My mother and I look just like each other. So much so that if you hold up pictures of us when she was seven and I was seven, my father can’t tell us apart. It was true for us at 27, too. And I can only hope that it will still be true when I am 47. But the fact remains, as much as we look like twins born 32 years apart, we are not actually twins. Likewise, my brother is two years younger than I am, but when we were children and he wore his hair long and I had mine short, we were asked if we were twins. The resemblance must be strong, but if you knew us a little better, you’d know that Mike and I are as different as honey and butter.
Similarly, when Williams announced on the morning of its analyst day (slides available here and here) that The Williams Companies (WMB) would be buying Williams Partners (WPZ), the media immediately began commenting on the resemblance between this deal and the one completed by Kinder Morgan (KMI) in November 2014. The comparison to KMI’s purchase of its daughter companies last year is really the closest comp out there. This is only the second time we’ve seen a C Corporation general partner buy its limited partner MLP after all. (Alerian’s original thoughts on the Kinder transaction are available here.)
Kinder may be the best comp, but the transaction is different and the effect on tax bills will be different.
One reason KMI has seen an uplift since the transaction is that MLPs are not eligible for inclusion in the S&P 500. Previous to the deal, KMI had a market cap of $40 billion, when the $44 billion deal was completed, that more than doubled. Suddenly all the SPX-linked assets needed to increase their KMI holdings significantly. WMB is a $36 billion company and also a current member of the S&P 500, but it already owns so much of WPZ that this $13.8 billion deal won’t increase WMB’s S&P 500 weight on the same scale as the Kinder deal, even on a relative basis.
[Note: Due to insider and cross ownership, the math is a little more complicated than KMI more than doubling in size and WMB increasing by a third.

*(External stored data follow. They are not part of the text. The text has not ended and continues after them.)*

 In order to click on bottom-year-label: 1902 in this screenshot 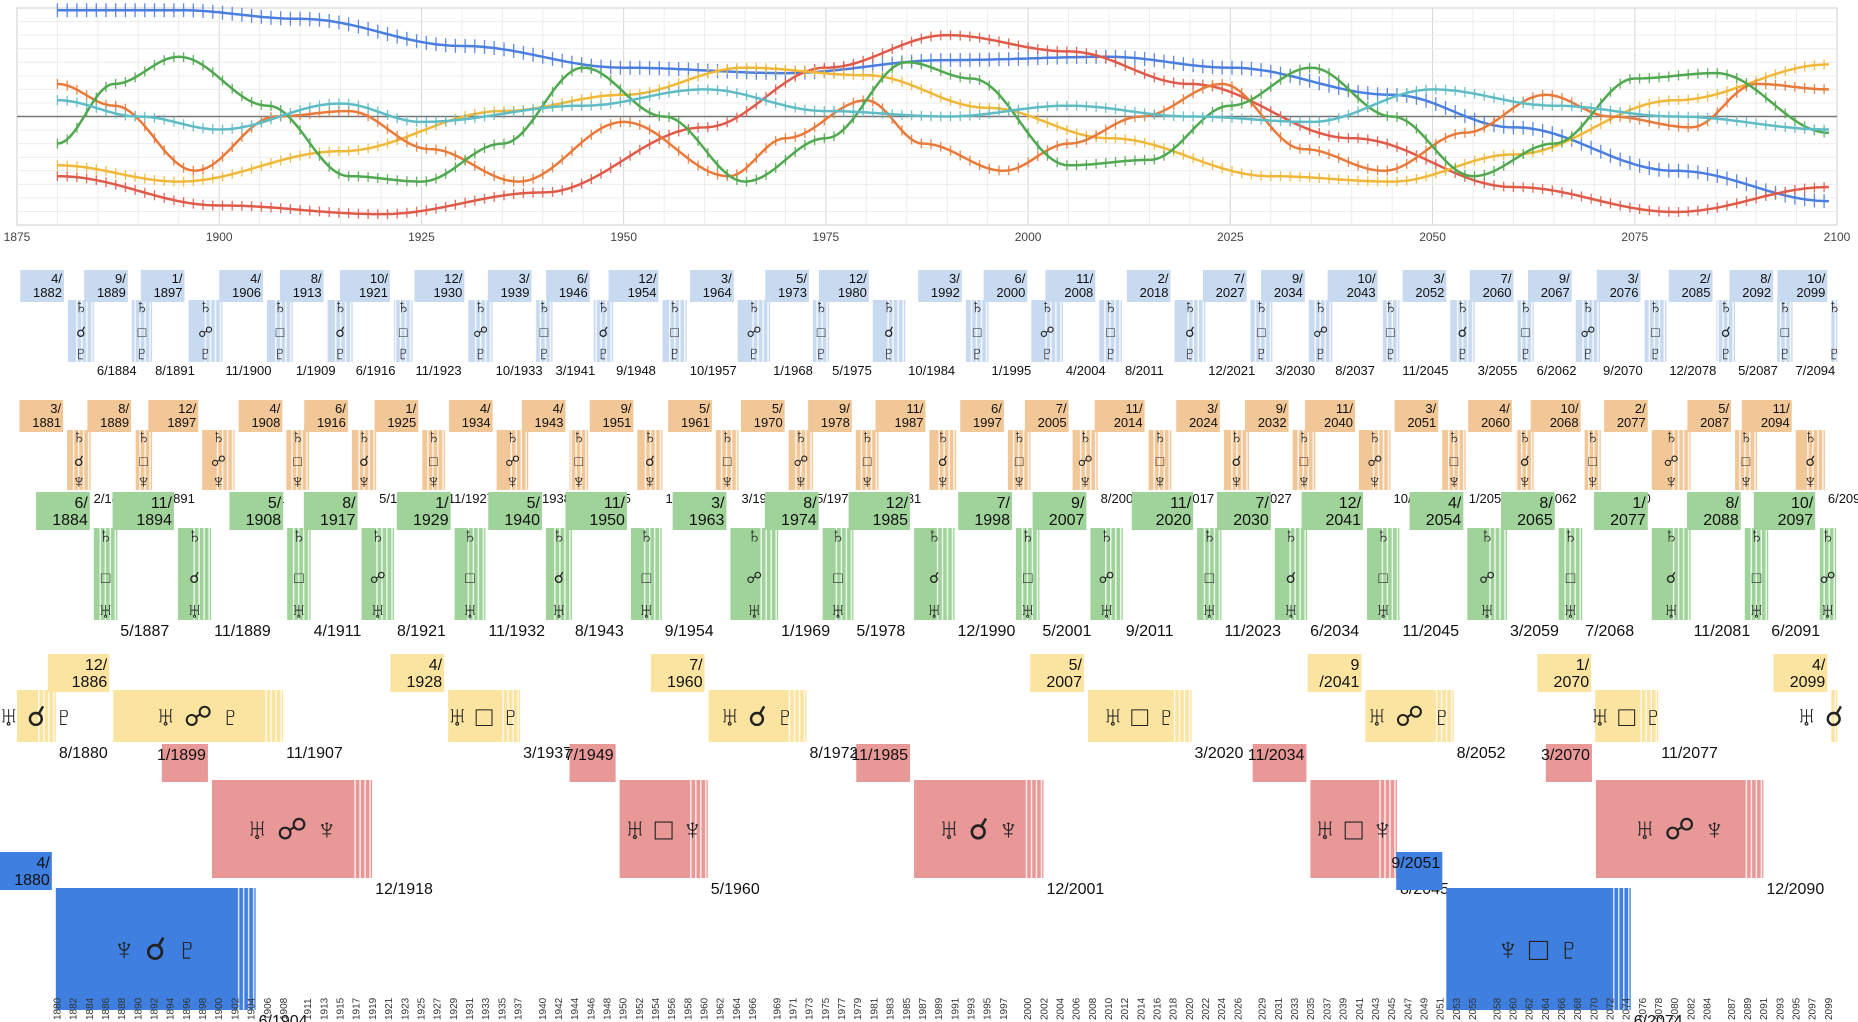, I will do `click(236, 1008)`.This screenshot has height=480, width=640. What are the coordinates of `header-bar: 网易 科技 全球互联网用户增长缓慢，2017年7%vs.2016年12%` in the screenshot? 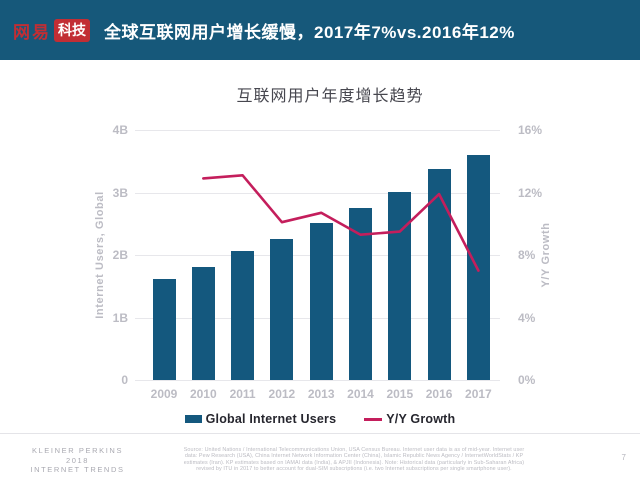 It's located at (320, 30).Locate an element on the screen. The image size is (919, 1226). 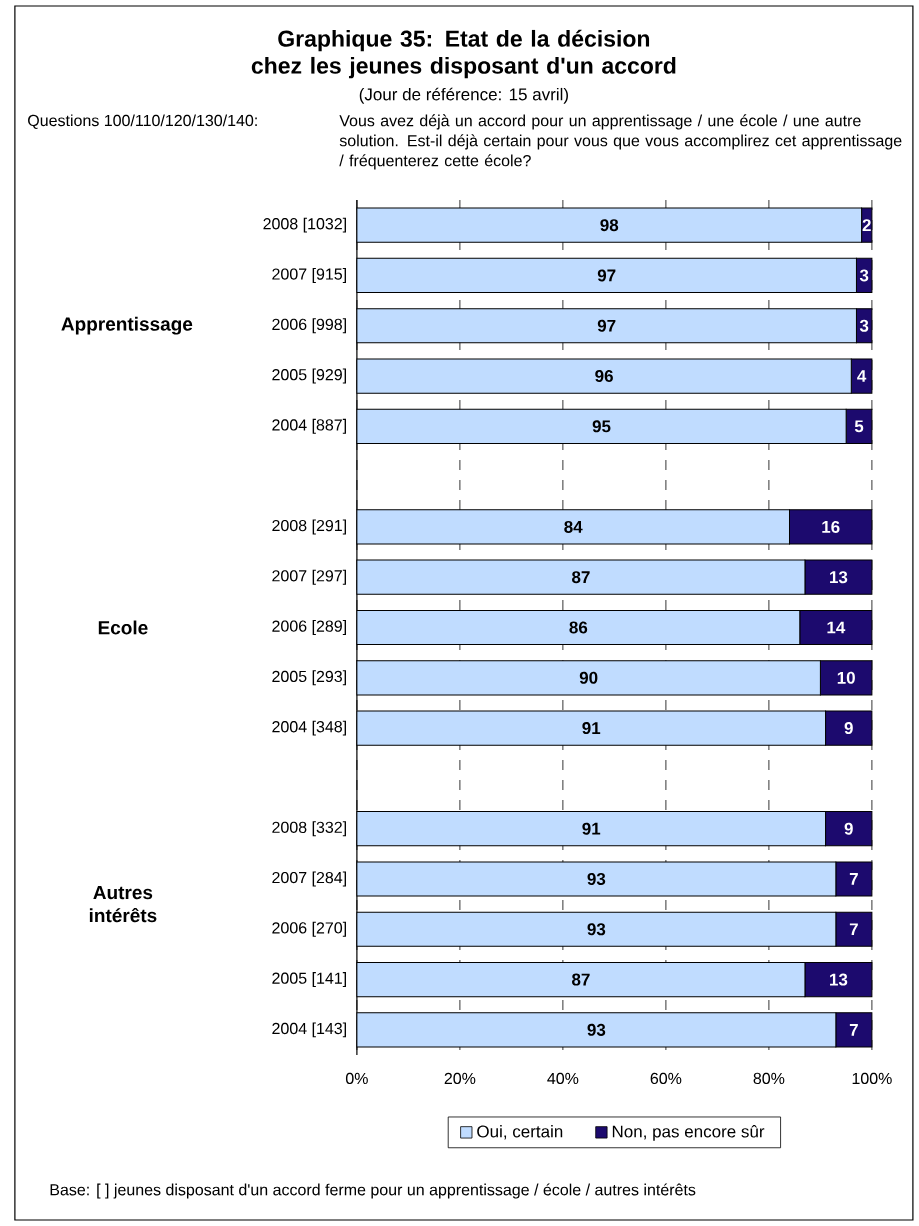
data-label: 10 is located at coordinates (846, 678).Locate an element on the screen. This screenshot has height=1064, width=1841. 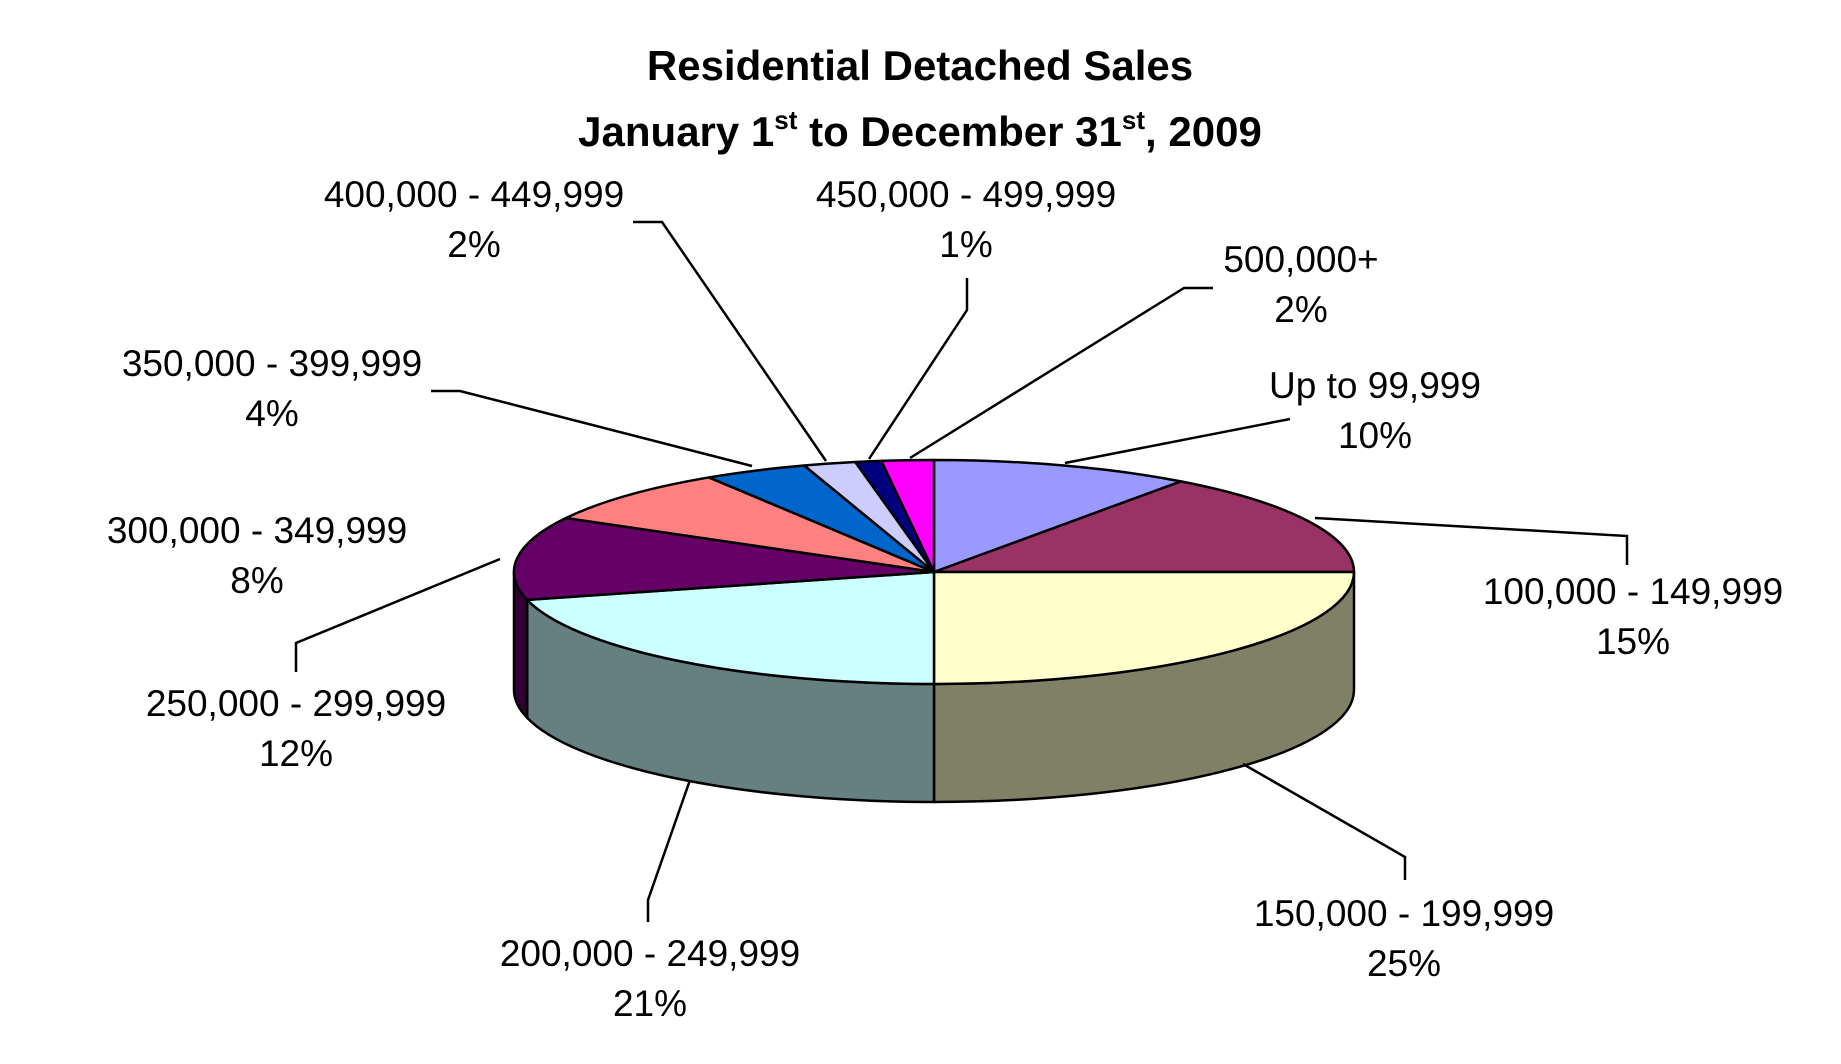
slice-percent: 8% is located at coordinates (256, 580).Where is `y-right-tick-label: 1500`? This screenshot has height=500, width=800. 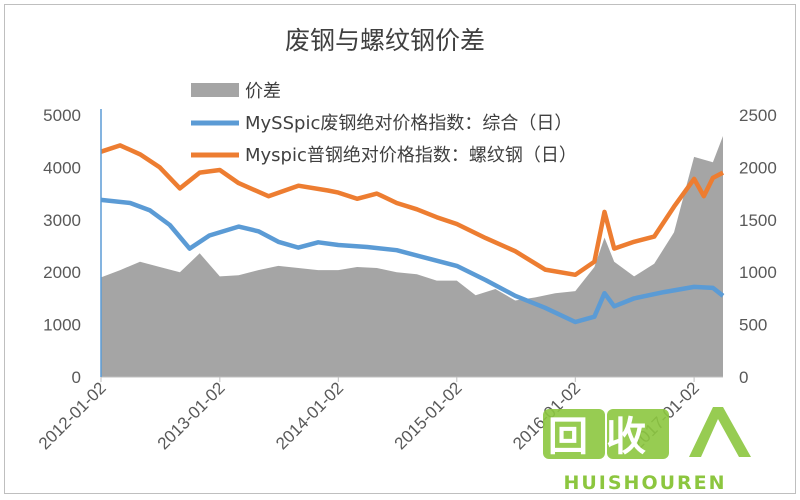 y-right-tick-label: 1500 is located at coordinates (758, 220). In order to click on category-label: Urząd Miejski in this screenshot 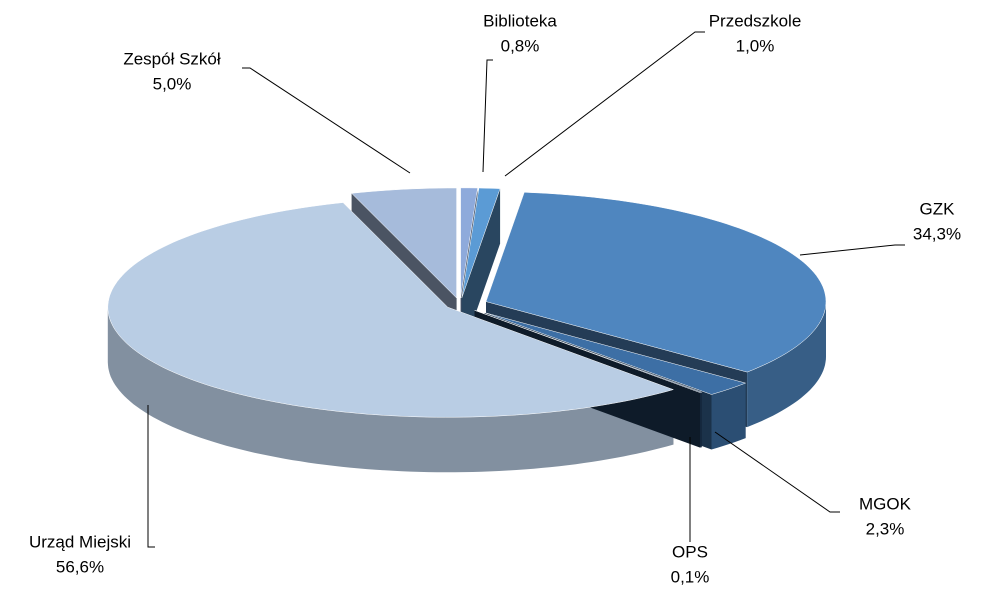, I will do `click(80, 542)`.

Previous to the Kinder deal, so many KMI shares were owned by directors and executive officers that only 64% of the company was considered public float. (This is according to Alerian’s calculations. S&P may have a slightly different number.) This meant that on a float-adjusted basis, KMI was only a $26 billion company. After the Kinder roll-up, 83% of the company became public, giving it a $70 billion float-adjusted market cap. On a float-adjusted basis, KMI increased by 170%.
For Williams, 88% of the $36 billion company is already public, giving it a $32 billion float-adjusted market cap. Using some back-of-a-napkin math, and foregoing any share price fluctuation, after the deal, WMB will have a float-adjusted market cap of $45 billion, an increase of only around 25%.]
Even looking back, the impetus for the transactions may have been different. Before the Kinder deal, cash flows at both KMP and EPB were steady, but the total cost of capital for the enterprise steadily rose as KMP continued to grow despite reaching the 50% splits in 1997. Also, I’m sure, Rich Kinder was frustrated with KMP trading more or less sideways for the three years preceding the roll-up. For Williams, WPZ (formerly ACMP) had been in the high splits since the end of 2013, which is not nearly so long. Yes, WPZ was dealing with an IDR burden, but with the added complication of a higher beta to oil with the commodity price environment not expected to improve. In February, management reaffirmed WPZ guidance, but they also expected it to be near the low end of the range. The midpoint of the range (based on $55 WTI) meant coverage would be an even 1.0x.
I know we’re an indexing company so everyone assumes we’re all about theoretical constructions, frictionless transactions, and spherical cows. However, just because our theoretical indices don’t pay theoretical distributions (although they have a yield), that doesn’t mean we’re unaware of taxes. Certainly, many KMP and EPB unitholders had a huge unexpected taxable event when they received KMI units. For the Williams transaction, given the merger just last year, even legacy WPZ unitholders from the 2005 IPO wouldn’t have a painfully low cost basis to recapture. At least, not compared to those who owned KMP from its 1992 IPO.
Going forward, WPZ investors will have to decide if they want to stick with the business model they knew before but with a new C Corporation structure (and attendant 1099 tax forms and little if any return of capital). Investors interested in the long-term energy infrastructure build-out of North America, with both WMB and KMI, have another way to access the space. If this method of lowering cost of capital proves popular, more will follow. Previously, GP/LP pairs were grilled about IDR give-backs, IDRs in exchange for units, or the LP buying the GP. Now there will be one more question for investors to ask at the ONEOK Inc (OKE) shareholder meeting today.
It’s easy to get caught up in comparisons, but investors must remember that no two transactions are exactly the same. Despite how it looks, the result of the WMB/WPZ merger will not be a mirror image of the KMI roll-up. As with many things, looks can be deceiving.